Previous methods for performing color cast removal or hue shift in an image path have used RGB space or CMY space, where three tone reproduction curves (TRC's) can be used to make small adjustments in the separations. TRC's are also used to describe adjustments to an image (whether for lightness/darkness, midtone contrast, highlight emphasis, color cast, etc.). Similar Look-Up Tables (LUT's) are also used to describe non-tone related adjustments or transfer functions often included in a conversion from one color space to another color space, for example, from RGB to CMY, from RGB to L*a*b*, from L*a*b* to CMY. These LUT's are often collectively referred to as TRC's although their use may not be tone related. TRC's or LUT's may be implemented in a graphical form (see FIGS. 1-3) or as a table stored in memory.
When the image path is processing in a different color space (such as CIE L*a*b*), changing into and back out of RGB or CMY can be time consuming and may result in image degradation due to quantization errors and round-off errors. When the image path is processing in L*a*b* space, simply adding an offset in a* and b* can result in a change in an established white point as well as illegal values outside the color gamut. Finding a white point and a black point in an image and linearly adjusting the separation image values between these points has the effect of removing most of the color cast in an image, particularly in the highlights and shadows. But some residual color cast may remain in the midtones, so a method for removing color cast in the midtones is desired.
U.S. Pat. No. 6,469,805 to Behlok for “Post Raster Image Processor Controls for Digital Color Image Printing” describes a system which allows a user to adjust image characteristics of a post-processing contone image to improve the image aesthetics. The user may adjust image characteristic such as lightness/darkness, midtone contrast, highlight emphasis, shadow emphasis and color cast. The user inputs signals through a user interface which are applied to a image control, which adjusts the characteristics of the printed image by modifying the tone reproduction curves (TRC's) with which the post-RIP contone file is printed. The adjustments are applied in CMYK color space. Behlok relies on histograms to generate the appropriate TRC modifications. Behlok does not address the generation of the specific TRC's to adjust the particular image characteristics.
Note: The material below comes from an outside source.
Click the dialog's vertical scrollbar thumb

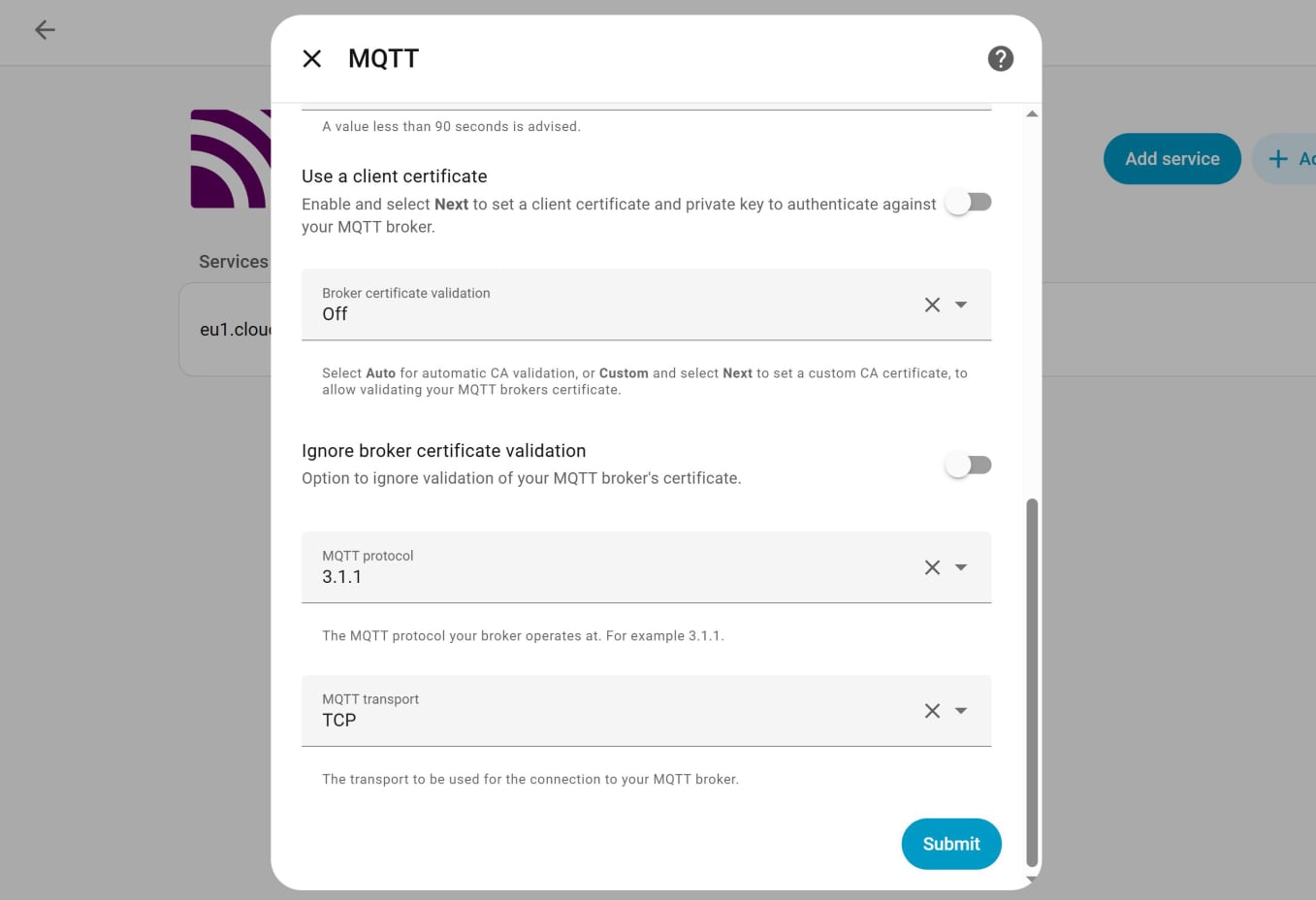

U.S. Pat. No. 4,972,257 to Birnbaum, et al. for “Operator Adjustable Color Image Processing” discusses color correction in L*a*b* space, but the described techniques are not suitable for color cast correction. In Birnbaum's method, a measured set of primary color densities is changed to a set of colorimetric conditions. The operator adjusts the colorimetric conditions using TRC's so that the copy has the desired hue, saturation and darkness.
U.S. Pat. No. 5,233,413 to Fuchsberger, for “Electronic Image Processing with Automatic Color Corrections” describes a method of automatically detecting color cast and compensating for it. In Fuchsberger's method, the original RGB image is scanned and a luminance value generated for each of multiplicity of regions of the original image. The luminance values are divided into segments so that different segments are classified as color dominant or color non-dominant. At least one second value is calculated for each of the segments and the calculation includes assigning different weights to dominant and non-dominant regions such that the second value for each segment represents an overall color cast for the regions of the respective segment. Each of the second values is adjusted with reference to the gray point to generate a respective third value and a correction plot for each of the primary colors. The chrominance-luminance plots may take the form of a series of connected straight line segments or a monotonically increasing curve. The adjusted overall chrominance values represent the original overall chrominance values as compensated for color casts. The adjustments are applied in RGB color space. Automatic color cast determination does not afford an operator the ability to adjust for color cast to make a more humanly aesthetic color appearance. Also, adjustments in RGB space may not transfer linearly to L*a*b* space.
U.S. Pat. No. 6,484,631 to Degani, et al. for “Method and System of Individualizing Tone Reproduction Curves Calibration and Applying Thereof” describes a method of updating individualized calibrated tone reproduction curves corresponding to a distinct media type and halftone type. Degani also describes a method of adjusting a plurality of TRC's based on the calibration of a single TRC using a reference media and a reference halftone(s). All the operations are performed on CMY&K separations. L*a*b* may be used in determining the current calibration, but is not used for mapping the new calibration into a family of stored calibrations.